● **Problem to work on**
Reproduce verbatim the portion of the records that opens with the line containing "Where should I click to: Open the" and closes with the line containing "Viewport: 1456px width, 819px", including both of those lines.

● **Record list**

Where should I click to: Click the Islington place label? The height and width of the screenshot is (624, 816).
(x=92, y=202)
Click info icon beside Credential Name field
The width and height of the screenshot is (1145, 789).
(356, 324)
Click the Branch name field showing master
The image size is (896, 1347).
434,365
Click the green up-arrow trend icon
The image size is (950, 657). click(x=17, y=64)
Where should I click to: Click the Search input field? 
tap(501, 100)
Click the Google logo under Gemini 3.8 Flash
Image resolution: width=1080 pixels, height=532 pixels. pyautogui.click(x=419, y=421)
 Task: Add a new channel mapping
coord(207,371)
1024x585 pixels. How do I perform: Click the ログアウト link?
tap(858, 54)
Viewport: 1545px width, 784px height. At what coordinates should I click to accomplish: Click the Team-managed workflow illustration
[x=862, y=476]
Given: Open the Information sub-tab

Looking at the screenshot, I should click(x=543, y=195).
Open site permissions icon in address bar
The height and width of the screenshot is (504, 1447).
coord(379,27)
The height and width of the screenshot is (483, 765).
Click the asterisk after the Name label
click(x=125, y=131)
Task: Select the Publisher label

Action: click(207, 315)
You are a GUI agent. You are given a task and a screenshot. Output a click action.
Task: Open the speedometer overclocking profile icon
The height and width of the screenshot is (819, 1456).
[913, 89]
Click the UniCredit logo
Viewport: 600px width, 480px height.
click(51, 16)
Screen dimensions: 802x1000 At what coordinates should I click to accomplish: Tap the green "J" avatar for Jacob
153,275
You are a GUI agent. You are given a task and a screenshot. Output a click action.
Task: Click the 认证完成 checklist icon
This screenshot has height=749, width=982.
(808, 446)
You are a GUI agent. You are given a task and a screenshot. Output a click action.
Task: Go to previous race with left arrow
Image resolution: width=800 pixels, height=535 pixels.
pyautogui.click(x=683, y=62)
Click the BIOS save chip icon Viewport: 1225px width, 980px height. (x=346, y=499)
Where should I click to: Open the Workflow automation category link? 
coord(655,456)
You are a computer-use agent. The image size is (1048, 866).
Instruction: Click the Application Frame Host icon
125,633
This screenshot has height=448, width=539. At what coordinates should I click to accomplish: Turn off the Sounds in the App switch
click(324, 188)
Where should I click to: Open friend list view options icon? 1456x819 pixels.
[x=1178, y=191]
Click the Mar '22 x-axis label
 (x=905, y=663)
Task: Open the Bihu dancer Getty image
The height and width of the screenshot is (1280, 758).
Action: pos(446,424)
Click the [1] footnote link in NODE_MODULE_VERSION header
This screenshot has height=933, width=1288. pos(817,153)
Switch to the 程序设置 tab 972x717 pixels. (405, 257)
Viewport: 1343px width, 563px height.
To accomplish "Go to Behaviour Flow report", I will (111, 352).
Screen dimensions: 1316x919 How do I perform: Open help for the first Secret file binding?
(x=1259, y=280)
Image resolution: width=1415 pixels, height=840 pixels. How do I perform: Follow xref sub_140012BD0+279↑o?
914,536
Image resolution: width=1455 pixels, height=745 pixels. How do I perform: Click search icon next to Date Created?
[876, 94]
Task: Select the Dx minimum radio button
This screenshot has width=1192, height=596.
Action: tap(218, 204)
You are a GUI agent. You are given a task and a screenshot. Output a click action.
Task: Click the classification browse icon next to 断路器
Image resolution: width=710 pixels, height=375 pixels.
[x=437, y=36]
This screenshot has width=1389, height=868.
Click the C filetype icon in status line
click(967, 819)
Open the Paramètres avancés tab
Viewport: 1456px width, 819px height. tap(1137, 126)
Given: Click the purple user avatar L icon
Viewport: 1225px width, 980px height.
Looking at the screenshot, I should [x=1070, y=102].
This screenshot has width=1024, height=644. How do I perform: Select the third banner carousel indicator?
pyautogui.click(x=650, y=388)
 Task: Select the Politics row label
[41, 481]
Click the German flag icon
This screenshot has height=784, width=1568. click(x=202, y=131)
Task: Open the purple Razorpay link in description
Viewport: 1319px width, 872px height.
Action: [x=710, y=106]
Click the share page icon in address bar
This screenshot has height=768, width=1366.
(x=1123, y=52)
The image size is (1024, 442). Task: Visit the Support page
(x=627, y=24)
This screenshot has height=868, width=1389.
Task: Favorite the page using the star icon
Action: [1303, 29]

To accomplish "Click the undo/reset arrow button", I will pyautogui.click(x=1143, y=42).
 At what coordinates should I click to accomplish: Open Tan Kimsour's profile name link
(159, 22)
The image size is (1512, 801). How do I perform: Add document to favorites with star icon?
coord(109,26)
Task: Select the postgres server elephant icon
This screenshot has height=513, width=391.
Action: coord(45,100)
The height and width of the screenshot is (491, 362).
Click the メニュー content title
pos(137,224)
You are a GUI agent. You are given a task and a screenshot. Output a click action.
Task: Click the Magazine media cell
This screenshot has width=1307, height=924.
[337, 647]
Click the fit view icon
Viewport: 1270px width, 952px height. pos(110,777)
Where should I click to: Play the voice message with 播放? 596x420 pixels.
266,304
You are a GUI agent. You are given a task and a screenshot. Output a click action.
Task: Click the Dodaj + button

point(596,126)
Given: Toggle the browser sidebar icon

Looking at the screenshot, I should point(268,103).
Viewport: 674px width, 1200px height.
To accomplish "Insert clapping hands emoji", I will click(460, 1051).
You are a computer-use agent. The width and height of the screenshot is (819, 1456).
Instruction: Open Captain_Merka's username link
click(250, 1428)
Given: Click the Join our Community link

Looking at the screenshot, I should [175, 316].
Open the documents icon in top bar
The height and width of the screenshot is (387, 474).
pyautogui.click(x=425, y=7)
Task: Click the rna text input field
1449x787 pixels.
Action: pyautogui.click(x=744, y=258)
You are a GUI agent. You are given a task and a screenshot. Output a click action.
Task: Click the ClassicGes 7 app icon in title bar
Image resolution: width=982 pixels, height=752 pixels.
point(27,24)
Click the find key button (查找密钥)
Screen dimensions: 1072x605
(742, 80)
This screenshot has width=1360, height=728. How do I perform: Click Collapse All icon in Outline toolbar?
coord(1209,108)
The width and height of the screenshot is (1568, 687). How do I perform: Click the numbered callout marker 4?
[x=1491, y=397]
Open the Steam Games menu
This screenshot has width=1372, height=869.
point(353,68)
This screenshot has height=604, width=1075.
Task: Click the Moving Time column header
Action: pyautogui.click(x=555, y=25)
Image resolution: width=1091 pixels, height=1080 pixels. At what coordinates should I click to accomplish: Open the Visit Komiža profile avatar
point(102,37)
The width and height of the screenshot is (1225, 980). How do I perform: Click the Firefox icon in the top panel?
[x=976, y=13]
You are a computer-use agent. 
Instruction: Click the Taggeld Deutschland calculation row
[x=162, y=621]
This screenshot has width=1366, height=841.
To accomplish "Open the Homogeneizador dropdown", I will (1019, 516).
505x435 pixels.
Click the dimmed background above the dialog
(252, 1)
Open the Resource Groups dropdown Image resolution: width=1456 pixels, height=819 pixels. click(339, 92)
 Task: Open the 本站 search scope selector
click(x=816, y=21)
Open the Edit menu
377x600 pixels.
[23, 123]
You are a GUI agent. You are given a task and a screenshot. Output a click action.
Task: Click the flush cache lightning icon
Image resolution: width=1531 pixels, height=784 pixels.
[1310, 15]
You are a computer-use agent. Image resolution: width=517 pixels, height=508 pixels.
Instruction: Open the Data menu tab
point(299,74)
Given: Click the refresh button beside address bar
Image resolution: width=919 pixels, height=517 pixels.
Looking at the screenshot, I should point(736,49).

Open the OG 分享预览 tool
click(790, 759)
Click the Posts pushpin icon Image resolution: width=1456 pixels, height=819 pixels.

● **Result of the exercise**
Where should I click to: Open the Workflow automation category link? 
coord(655,456)
You are a computer-use agent. The image size is (1048, 866).
Instruction: Click the Application Frame Host icon
125,633
This screenshot has height=448, width=539. At what coordinates should I click to accomplish: Turn off the Sounds in the App switch
click(324, 188)
Where should I click to: Open friend list view options icon? 1456x819 pixels.
[x=1178, y=191]
Click the Mar '22 x-axis label
 (x=905, y=663)
Task: Open the Bihu dancer Getty image
The height and width of the screenshot is (1280, 758).
Action: pos(446,424)
Click the [1] footnote link in NODE_MODULE_VERSION header
This screenshot has height=933, width=1288. pos(817,153)
Switch to the 程序设置 tab 972x717 pixels. (405, 257)
Viewport: 1343px width, 563px height.
To accomplish "Go to Behaviour Flow report", I will (111, 352).
Screen dimensions: 1316x919 How do I perform: Open help for the first Secret file binding?
(x=1259, y=280)
Image resolution: width=1415 pixels, height=840 pixels. How do I perform: Follow xref sub_140012BD0+279↑o?
914,536
Image resolution: width=1455 pixels, height=745 pixels. How do I perform: Click search icon next to Date Created?
[876, 94]
Task: Select the Dx minimum radio button
This screenshot has width=1192, height=596.
Action: tap(218, 204)
You are a GUI agent. You are given a task and a screenshot. Output a click action.
Task: Click the classification browse icon next to 断路器
Image resolution: width=710 pixels, height=375 pixels.
[x=437, y=36]
This screenshot has width=1389, height=868.
Click the C filetype icon in status line
click(967, 819)
Open the Paramètres avancés tab
Viewport: 1456px width, 819px height. tap(1137, 126)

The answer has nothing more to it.